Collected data

• • • • •

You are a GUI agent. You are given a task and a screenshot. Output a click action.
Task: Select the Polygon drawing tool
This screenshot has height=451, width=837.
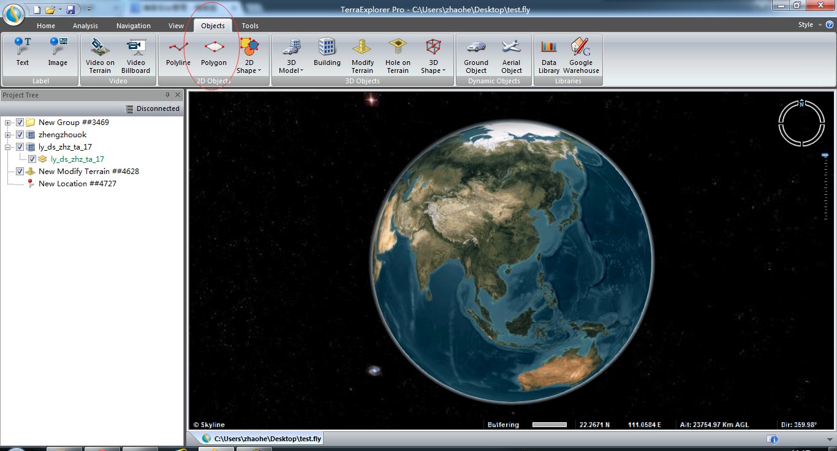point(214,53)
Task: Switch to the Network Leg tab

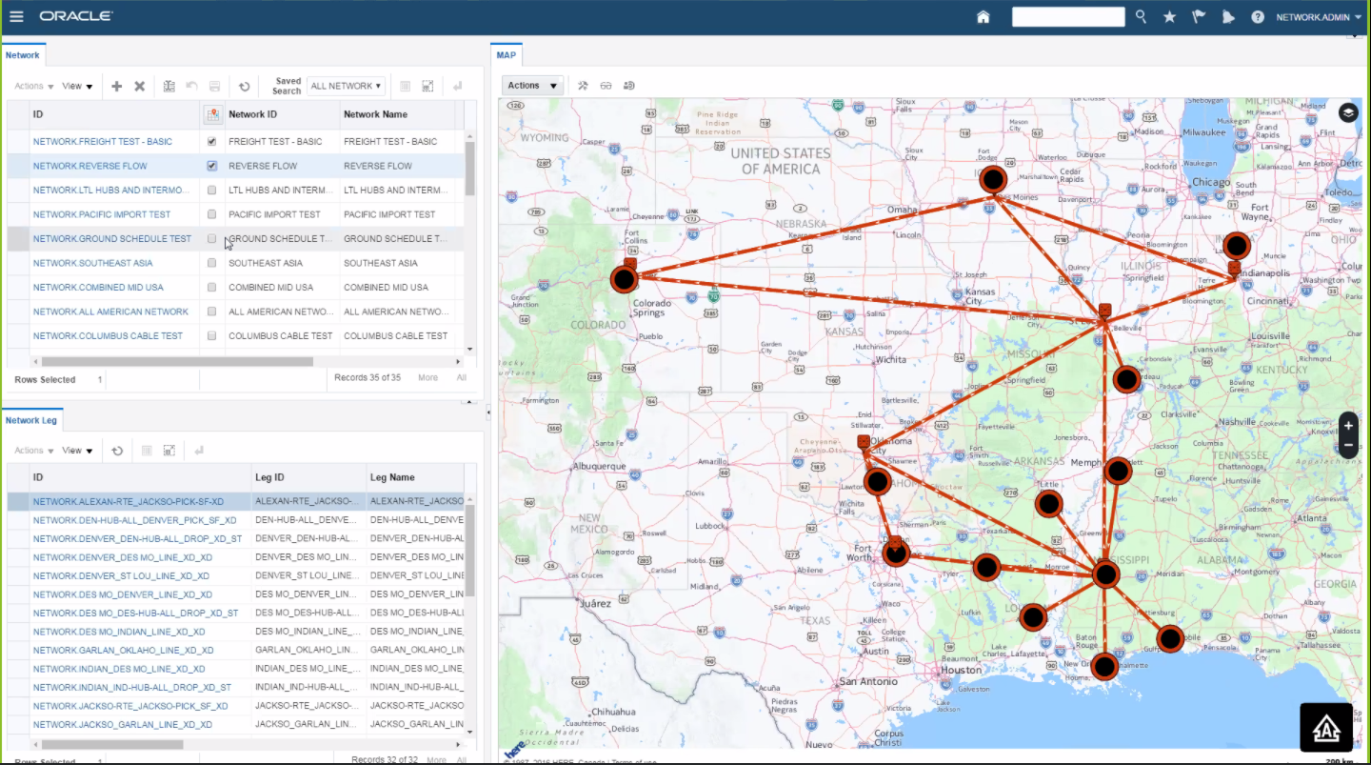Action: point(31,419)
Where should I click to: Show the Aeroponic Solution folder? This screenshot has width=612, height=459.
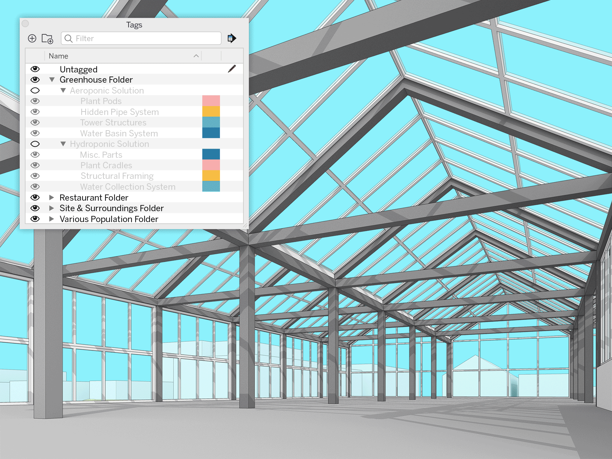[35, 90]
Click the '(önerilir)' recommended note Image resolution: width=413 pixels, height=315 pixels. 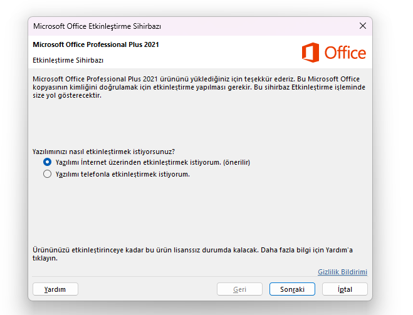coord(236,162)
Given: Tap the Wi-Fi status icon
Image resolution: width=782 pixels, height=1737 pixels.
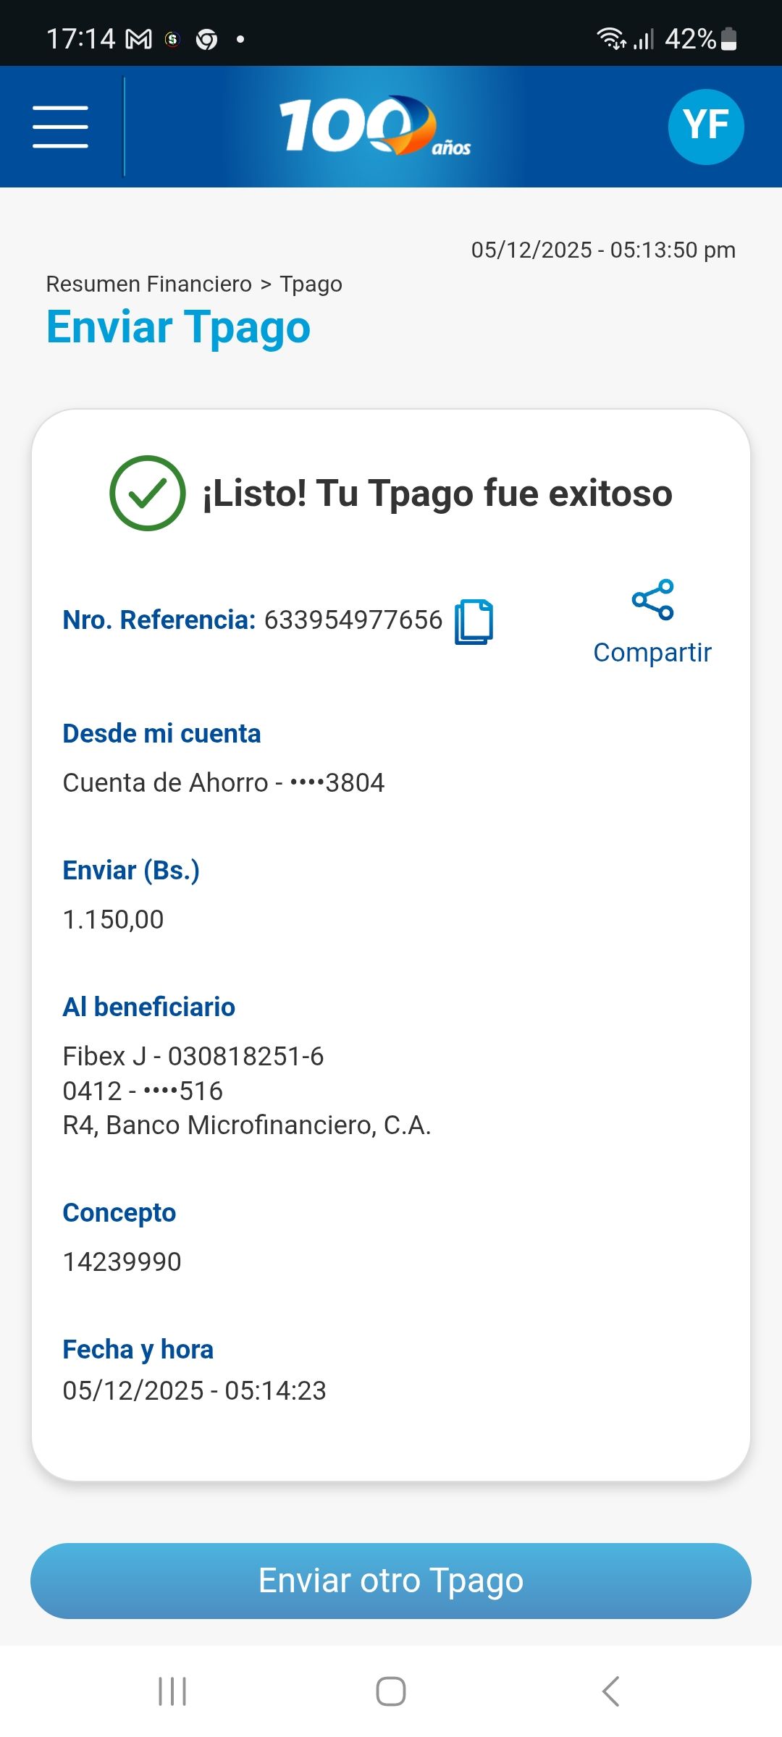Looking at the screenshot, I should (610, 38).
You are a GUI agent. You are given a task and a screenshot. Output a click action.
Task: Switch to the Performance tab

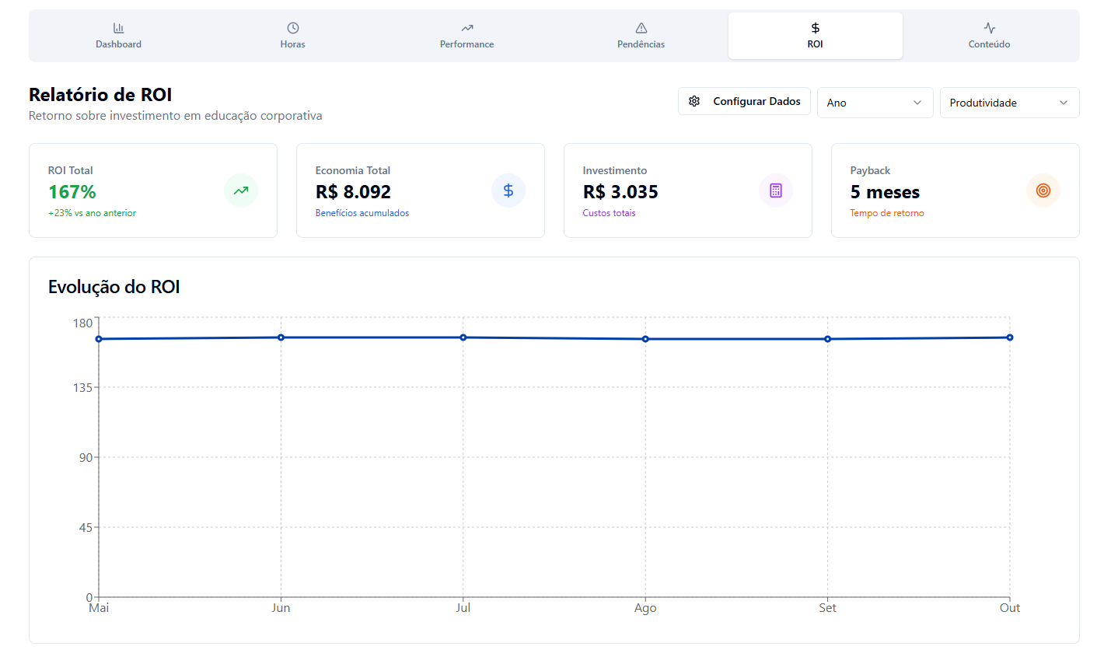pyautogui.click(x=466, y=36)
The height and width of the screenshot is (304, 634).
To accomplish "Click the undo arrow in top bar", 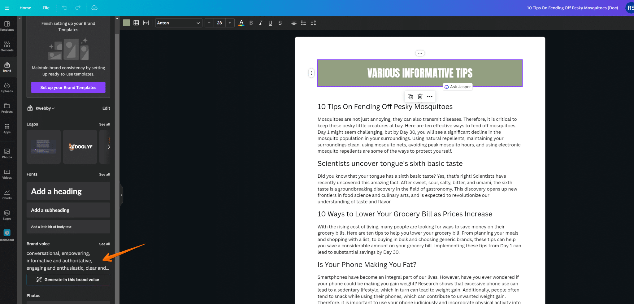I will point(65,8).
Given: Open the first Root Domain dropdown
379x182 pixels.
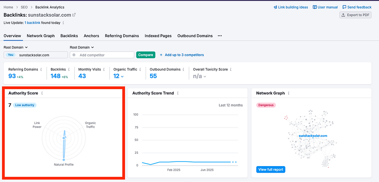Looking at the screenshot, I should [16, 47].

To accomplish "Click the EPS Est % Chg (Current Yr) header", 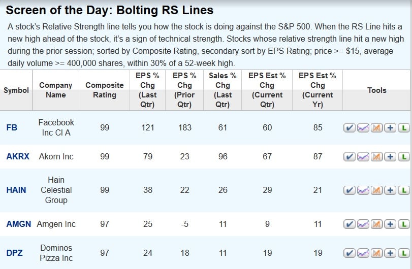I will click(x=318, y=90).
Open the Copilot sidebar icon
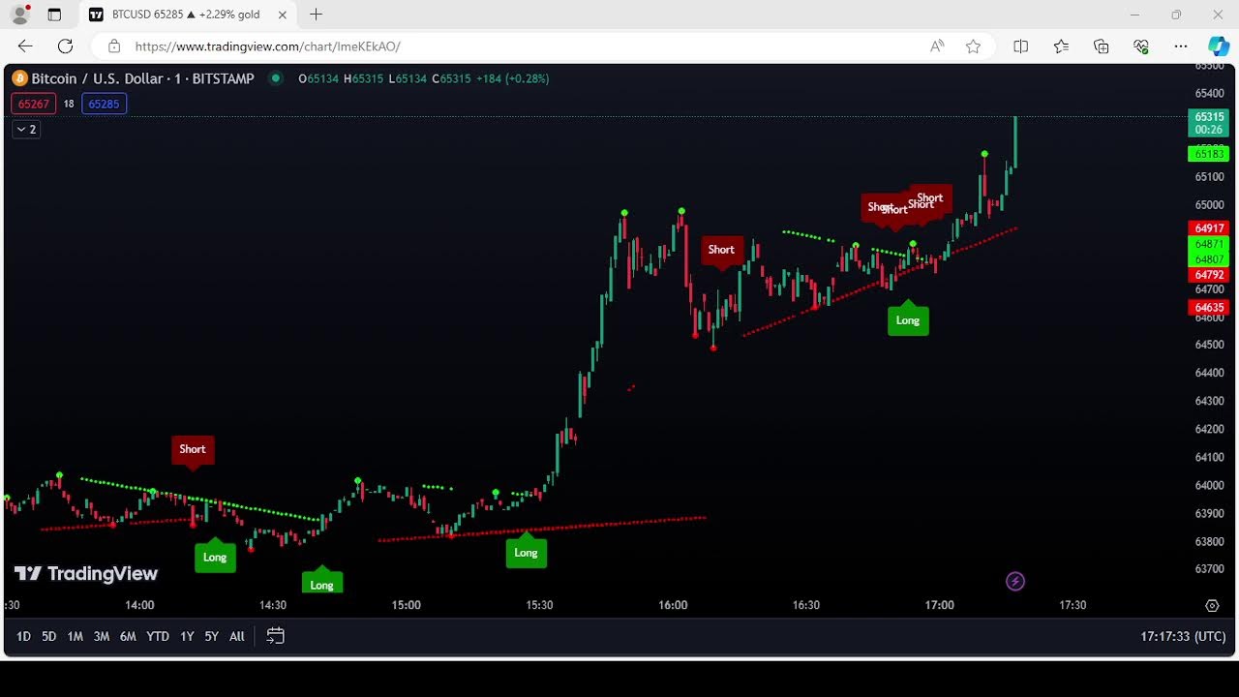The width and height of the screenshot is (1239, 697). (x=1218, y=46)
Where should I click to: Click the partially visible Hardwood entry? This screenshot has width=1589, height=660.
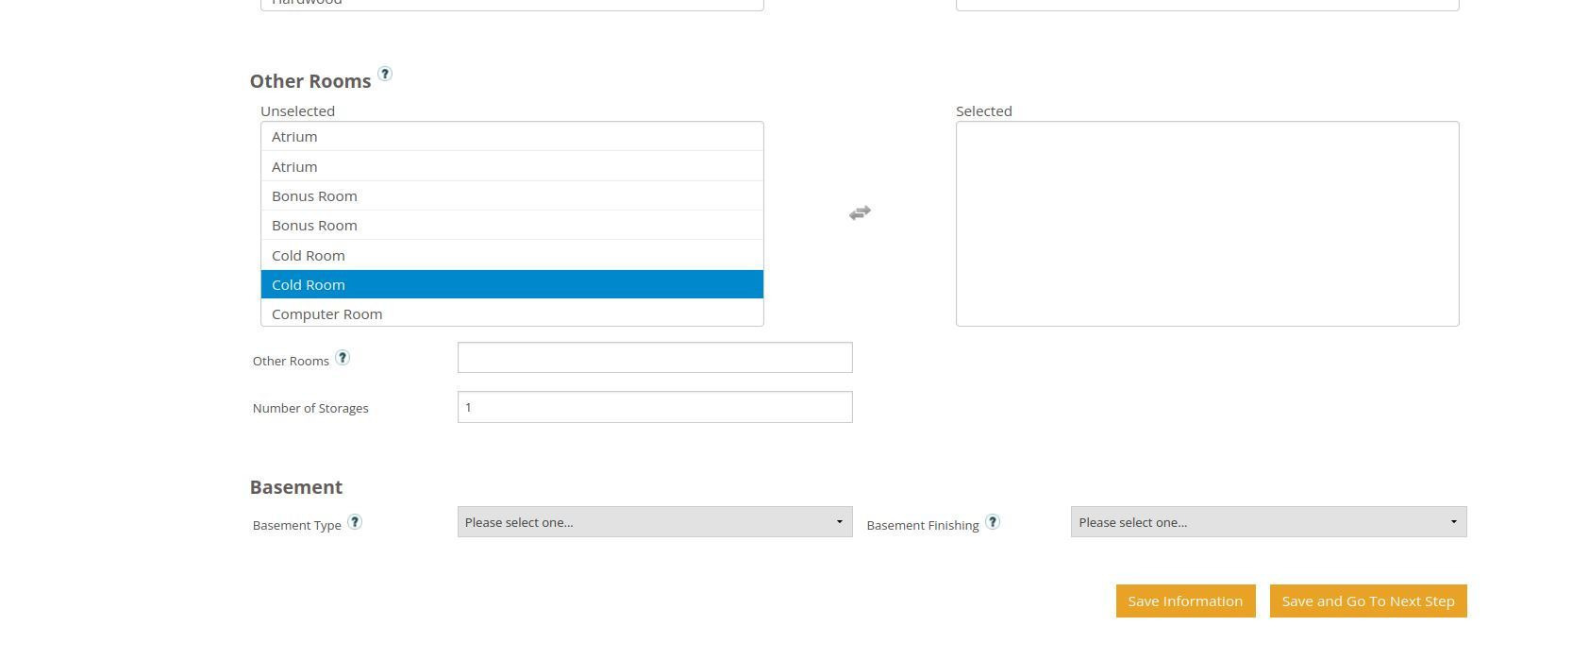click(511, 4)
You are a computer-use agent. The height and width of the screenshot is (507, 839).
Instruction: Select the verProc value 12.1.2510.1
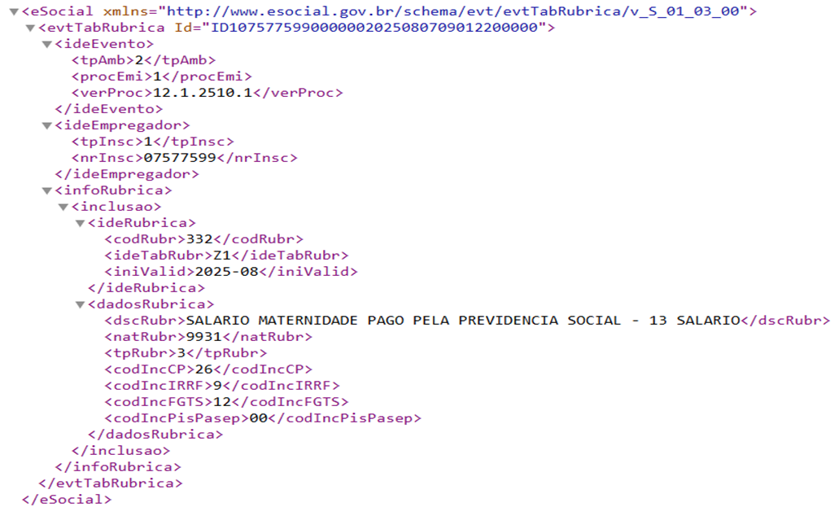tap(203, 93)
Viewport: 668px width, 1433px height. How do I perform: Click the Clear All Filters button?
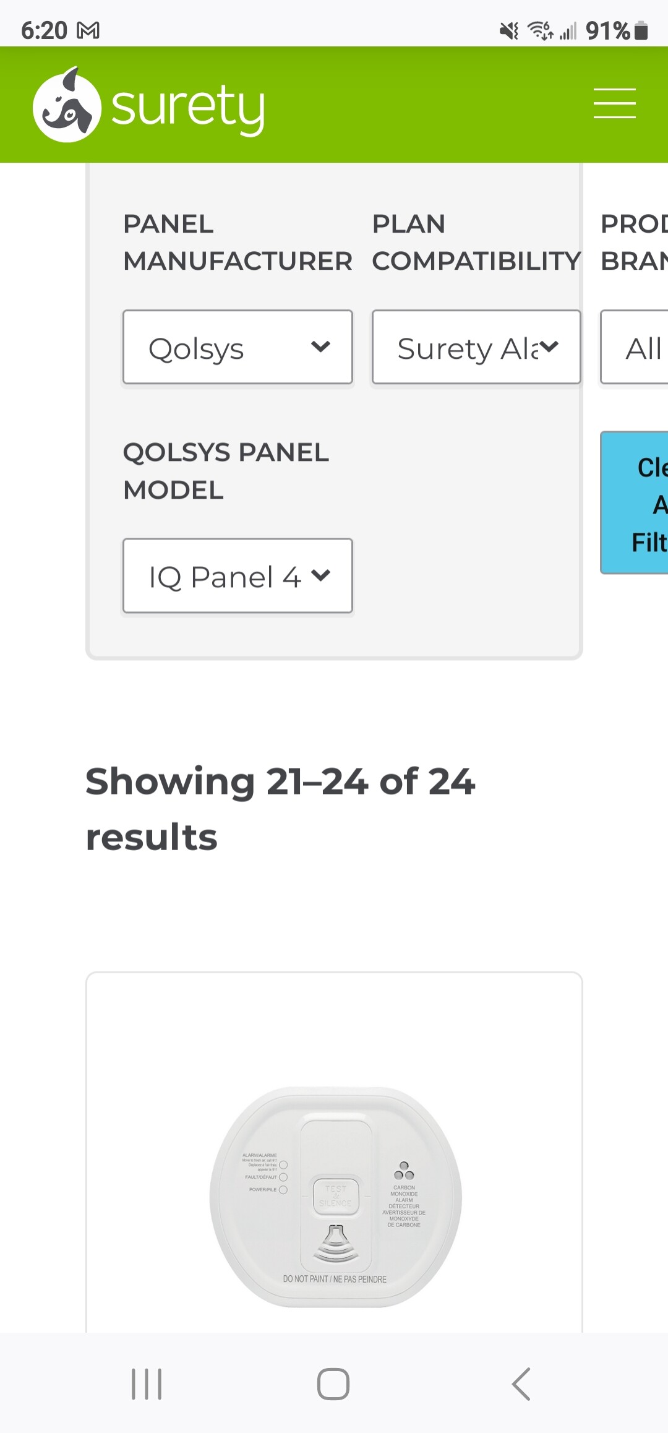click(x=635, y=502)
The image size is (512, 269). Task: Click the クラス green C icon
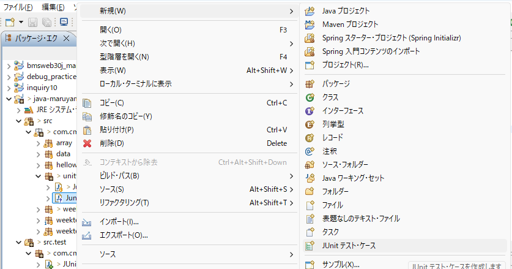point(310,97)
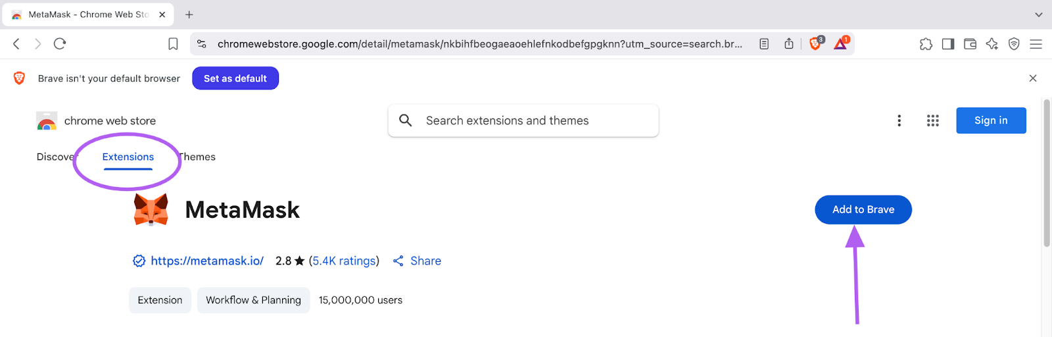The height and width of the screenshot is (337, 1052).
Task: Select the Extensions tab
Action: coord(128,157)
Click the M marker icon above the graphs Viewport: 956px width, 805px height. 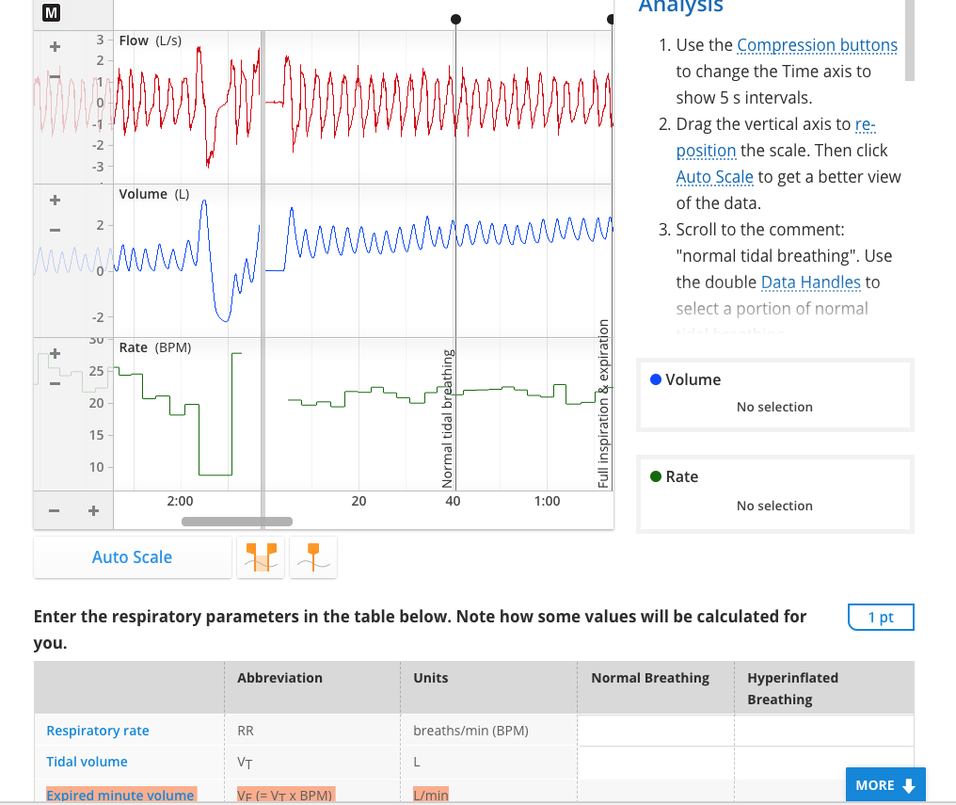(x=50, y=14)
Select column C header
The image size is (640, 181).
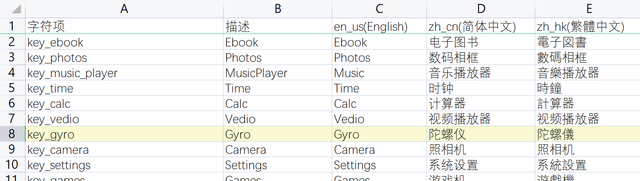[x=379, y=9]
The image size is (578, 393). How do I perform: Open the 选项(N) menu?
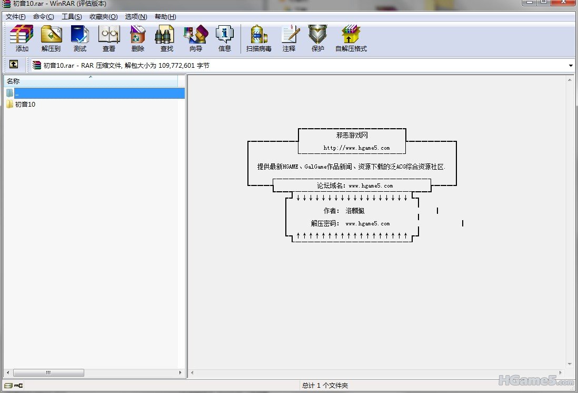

• • • • •

Your objective – Look above for the line containing "The image size is (640, 181)."; output that line and all lines after it through the last one exactly, without the pictures.

Expected output –
The image size is (640, 181).
[x=379, y=9]
The image size is (578, 393). How do I perform: Open the 选项(N) menu?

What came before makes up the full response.